=== WORK REQUIRED ===
Please copy the data from the line containing "Go to the Discover link in PartyRock" through the line containing "I will pos(140,26).", replacing "Jogjakarta" with "Yogyakarta" and leaving everything else unchanged.

=== RECORDS TO USE ===
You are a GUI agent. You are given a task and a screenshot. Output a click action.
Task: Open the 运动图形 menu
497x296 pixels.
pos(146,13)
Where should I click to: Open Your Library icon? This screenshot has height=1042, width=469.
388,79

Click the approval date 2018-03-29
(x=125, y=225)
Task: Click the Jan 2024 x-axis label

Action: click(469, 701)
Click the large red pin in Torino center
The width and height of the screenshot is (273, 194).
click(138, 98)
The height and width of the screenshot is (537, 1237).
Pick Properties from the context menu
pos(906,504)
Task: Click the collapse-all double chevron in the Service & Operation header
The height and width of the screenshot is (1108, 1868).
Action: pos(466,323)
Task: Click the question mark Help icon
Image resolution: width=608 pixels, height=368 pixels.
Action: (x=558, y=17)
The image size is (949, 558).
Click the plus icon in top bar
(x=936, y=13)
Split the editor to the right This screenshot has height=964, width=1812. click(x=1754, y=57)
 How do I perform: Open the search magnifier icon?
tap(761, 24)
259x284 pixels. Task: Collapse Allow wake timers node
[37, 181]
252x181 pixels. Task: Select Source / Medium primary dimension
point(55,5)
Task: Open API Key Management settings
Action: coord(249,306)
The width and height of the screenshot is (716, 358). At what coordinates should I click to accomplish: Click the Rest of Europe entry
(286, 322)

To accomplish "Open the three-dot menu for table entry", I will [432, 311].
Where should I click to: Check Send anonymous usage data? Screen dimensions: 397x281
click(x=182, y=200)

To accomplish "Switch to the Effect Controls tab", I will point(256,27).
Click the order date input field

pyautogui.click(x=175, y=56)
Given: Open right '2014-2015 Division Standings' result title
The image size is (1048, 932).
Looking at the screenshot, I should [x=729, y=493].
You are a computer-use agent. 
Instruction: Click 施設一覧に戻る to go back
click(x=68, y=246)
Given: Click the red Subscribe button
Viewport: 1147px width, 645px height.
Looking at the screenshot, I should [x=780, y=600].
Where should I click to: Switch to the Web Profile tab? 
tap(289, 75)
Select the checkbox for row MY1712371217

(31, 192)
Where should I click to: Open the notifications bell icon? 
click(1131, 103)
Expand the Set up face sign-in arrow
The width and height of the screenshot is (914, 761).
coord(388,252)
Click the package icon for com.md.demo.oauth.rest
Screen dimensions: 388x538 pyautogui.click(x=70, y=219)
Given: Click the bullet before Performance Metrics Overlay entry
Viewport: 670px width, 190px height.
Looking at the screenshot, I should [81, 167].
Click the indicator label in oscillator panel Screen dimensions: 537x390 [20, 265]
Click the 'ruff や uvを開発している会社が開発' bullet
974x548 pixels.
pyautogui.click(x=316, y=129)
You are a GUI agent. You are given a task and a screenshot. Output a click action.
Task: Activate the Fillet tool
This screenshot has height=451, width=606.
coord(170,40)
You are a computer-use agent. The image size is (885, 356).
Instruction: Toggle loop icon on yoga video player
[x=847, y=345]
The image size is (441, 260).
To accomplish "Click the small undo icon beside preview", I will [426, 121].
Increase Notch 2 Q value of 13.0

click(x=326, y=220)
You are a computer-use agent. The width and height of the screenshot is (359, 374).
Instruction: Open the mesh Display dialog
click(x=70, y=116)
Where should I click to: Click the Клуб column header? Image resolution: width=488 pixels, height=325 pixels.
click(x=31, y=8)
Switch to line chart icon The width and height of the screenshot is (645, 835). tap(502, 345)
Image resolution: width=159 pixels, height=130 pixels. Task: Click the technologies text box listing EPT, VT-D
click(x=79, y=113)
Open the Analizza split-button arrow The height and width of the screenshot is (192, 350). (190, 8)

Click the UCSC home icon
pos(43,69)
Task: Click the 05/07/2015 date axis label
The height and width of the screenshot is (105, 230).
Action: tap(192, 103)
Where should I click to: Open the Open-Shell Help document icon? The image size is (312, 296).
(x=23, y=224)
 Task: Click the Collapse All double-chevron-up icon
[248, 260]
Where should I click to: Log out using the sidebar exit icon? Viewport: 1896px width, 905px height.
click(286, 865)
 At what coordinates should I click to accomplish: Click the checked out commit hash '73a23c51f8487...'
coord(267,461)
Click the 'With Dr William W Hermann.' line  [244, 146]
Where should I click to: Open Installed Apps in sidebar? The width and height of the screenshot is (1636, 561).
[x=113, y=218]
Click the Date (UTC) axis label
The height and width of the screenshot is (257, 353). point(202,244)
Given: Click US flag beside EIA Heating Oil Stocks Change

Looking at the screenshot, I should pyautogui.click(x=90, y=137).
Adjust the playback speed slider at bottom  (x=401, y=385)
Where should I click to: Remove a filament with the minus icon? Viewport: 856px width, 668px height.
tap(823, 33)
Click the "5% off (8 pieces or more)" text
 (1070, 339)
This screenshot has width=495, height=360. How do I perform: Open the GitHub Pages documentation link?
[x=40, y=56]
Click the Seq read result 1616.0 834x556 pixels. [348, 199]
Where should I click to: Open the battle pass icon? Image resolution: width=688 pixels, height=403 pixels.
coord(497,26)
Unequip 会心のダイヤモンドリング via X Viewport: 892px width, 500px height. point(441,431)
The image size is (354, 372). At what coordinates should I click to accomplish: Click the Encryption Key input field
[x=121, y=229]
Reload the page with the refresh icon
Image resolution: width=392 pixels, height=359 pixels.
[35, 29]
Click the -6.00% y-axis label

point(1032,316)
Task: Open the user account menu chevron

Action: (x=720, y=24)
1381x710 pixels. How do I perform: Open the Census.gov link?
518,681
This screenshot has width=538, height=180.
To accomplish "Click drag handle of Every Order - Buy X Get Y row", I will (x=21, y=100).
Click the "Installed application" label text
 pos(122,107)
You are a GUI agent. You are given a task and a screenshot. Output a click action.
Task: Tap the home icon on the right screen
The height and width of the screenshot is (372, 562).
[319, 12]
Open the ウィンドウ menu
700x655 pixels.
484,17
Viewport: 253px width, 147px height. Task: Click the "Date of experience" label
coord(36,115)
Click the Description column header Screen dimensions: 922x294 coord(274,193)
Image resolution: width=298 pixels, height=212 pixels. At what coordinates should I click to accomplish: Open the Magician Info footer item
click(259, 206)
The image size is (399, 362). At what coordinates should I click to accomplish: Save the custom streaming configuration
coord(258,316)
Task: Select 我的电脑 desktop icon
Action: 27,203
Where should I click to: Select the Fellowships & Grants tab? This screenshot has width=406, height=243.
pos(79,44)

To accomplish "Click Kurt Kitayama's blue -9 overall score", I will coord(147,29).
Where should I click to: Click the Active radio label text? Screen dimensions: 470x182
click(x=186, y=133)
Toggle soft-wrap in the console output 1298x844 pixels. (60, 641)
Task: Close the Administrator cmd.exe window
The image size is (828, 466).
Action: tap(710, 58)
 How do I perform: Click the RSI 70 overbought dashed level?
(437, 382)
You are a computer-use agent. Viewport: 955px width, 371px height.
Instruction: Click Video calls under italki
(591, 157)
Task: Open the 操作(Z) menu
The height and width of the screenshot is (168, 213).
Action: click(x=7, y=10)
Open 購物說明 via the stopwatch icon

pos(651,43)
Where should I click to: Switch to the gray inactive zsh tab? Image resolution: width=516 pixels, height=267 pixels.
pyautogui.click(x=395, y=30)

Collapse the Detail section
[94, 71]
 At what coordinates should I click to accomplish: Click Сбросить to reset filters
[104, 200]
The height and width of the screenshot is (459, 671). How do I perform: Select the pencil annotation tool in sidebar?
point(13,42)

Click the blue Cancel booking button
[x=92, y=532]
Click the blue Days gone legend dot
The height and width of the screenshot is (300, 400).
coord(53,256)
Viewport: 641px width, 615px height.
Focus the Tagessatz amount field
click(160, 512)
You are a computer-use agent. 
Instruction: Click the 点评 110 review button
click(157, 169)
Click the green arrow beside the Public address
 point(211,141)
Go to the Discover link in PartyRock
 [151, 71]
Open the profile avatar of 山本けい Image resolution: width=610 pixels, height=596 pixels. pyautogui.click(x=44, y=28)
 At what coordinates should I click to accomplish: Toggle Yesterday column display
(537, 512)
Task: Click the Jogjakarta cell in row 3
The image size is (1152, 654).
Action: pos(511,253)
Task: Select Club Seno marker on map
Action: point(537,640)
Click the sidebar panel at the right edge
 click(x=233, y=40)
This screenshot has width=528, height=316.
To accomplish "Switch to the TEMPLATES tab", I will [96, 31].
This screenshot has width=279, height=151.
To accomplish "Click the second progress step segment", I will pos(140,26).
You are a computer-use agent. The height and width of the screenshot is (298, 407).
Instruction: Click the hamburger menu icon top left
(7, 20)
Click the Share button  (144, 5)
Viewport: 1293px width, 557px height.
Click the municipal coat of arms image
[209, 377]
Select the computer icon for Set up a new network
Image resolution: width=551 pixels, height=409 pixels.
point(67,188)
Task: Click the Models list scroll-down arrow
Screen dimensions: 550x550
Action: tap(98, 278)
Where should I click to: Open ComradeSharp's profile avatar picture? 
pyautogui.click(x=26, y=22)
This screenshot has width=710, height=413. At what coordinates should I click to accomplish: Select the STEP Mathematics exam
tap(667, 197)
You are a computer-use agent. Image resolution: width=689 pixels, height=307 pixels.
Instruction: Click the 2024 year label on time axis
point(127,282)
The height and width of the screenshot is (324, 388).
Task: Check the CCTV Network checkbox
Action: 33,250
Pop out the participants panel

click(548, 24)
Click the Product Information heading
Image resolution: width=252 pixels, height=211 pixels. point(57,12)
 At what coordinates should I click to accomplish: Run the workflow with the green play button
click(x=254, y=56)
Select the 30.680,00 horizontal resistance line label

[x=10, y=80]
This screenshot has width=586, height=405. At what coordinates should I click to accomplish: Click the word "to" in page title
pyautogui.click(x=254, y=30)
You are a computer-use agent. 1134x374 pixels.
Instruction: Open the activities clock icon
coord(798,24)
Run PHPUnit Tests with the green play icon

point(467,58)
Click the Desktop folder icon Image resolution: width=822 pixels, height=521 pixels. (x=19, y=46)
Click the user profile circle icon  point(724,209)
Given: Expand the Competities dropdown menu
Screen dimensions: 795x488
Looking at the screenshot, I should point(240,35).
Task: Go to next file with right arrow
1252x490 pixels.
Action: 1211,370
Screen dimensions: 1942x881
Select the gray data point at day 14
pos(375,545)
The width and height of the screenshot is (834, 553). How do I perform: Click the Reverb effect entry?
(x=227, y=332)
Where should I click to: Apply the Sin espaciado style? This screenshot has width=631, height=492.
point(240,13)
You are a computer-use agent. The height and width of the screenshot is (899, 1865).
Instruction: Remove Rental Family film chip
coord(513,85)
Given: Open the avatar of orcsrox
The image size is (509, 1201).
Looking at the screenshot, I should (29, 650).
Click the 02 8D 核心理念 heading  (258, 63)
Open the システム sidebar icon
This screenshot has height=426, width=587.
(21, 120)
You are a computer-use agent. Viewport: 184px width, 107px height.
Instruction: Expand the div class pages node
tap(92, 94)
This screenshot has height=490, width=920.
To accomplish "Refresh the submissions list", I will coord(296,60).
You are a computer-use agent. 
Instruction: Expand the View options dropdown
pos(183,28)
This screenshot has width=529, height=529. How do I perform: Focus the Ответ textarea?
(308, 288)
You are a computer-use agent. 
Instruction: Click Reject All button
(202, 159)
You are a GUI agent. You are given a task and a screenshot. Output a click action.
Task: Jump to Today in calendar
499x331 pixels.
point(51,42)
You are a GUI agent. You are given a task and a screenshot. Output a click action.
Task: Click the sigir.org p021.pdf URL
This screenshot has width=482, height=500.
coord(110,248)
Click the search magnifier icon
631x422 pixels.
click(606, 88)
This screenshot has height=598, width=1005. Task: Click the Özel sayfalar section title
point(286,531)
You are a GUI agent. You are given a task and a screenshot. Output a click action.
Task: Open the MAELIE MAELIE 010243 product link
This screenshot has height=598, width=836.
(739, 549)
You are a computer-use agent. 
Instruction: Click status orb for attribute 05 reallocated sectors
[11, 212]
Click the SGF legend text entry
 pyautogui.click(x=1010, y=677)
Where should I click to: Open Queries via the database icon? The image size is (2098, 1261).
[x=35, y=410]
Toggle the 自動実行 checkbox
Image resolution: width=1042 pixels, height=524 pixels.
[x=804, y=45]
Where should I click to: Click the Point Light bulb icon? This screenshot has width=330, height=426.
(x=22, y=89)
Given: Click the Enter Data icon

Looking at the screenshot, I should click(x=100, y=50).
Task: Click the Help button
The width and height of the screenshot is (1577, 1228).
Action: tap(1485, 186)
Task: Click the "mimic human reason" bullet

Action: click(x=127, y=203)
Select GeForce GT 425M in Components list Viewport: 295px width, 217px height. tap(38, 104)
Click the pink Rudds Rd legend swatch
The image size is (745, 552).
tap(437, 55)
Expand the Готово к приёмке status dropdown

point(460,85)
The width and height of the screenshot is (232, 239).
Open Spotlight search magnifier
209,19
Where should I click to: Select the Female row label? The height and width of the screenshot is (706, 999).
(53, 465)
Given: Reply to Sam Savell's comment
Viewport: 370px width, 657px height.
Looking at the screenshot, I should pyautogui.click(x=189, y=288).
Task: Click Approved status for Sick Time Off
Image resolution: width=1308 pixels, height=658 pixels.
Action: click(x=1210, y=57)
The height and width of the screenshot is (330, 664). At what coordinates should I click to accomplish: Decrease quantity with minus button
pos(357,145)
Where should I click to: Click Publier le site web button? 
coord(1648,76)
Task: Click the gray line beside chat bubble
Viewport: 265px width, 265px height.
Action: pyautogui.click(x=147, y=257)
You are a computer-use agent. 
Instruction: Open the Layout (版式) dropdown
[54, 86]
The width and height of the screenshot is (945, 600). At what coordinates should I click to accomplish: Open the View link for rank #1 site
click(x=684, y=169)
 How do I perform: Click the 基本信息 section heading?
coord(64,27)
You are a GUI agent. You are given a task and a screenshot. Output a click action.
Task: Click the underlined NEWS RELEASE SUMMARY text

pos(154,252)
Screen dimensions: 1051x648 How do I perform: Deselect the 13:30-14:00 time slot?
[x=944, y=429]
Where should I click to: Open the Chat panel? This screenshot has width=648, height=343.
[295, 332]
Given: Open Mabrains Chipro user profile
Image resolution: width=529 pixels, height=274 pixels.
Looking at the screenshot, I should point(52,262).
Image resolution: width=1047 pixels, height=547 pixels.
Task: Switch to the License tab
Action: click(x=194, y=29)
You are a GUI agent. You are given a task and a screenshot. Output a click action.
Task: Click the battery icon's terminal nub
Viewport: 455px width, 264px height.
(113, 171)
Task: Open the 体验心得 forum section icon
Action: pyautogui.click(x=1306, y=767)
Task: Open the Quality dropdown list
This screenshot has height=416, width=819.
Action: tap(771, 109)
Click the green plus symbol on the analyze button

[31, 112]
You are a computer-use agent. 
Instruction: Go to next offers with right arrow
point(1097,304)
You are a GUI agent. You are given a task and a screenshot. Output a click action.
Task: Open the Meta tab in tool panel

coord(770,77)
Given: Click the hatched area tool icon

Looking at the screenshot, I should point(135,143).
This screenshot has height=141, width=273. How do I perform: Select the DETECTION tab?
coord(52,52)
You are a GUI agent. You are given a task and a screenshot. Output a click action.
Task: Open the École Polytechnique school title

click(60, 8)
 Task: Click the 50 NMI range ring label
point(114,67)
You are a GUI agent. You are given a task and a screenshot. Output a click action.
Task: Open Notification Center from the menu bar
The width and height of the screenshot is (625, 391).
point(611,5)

=== IN RESPONSE ===
Go to the Discover link in PartyRock
 [151, 71]
Open the profile avatar of 山本けい Image resolution: width=610 pixels, height=596 pixels. pyautogui.click(x=44, y=28)
 At what coordinates should I click to accomplish: Toggle Yesterday column display
(537, 512)
Task: Click the Yogyakarta cell in row 3
The image size is (1152, 654).
Action: pos(511,253)
Task: Select Club Seno marker on map
Action: point(537,640)
Click the sidebar panel at the right edge
 click(x=233, y=40)
This screenshot has width=528, height=316.
To accomplish "Switch to the TEMPLATES tab", I will [96, 31].
This screenshot has width=279, height=151.
To accomplish "Click the second progress step segment", I will pos(140,26).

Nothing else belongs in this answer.